The mechanics of throwing a changeup are the exact same as throwing a fastball. The arm motion used when throwing a change up is the same as well. Everyone reading this should know how to throw a fastball and if not, you can find videos on YouTube. The only difference between a change up and fastball are the grips which can be seen on the next page.

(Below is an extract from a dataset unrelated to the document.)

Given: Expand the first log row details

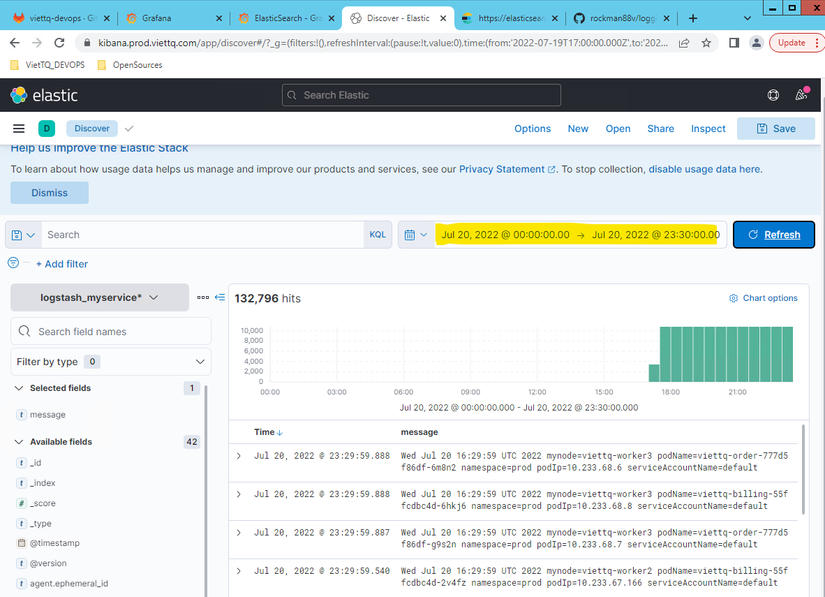Looking at the screenshot, I should (238, 456).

When do you throw a changeup?
There are two occasions when a changeup should be pitched. The first occasion is when a pitcher is behind in the count (2-0, 3-1, 2-1). This is because most hitters are expecting a fastball, and will not be ready for a change up. The second occasion is when you are ahead in a count (0-2). You always want to throw a off speed pitch here and if you do not have a curve ball, throw a changeup. However, you want to throw this changeup very low and it does not have to be a strike because you have three more pitches if you still throw a ball.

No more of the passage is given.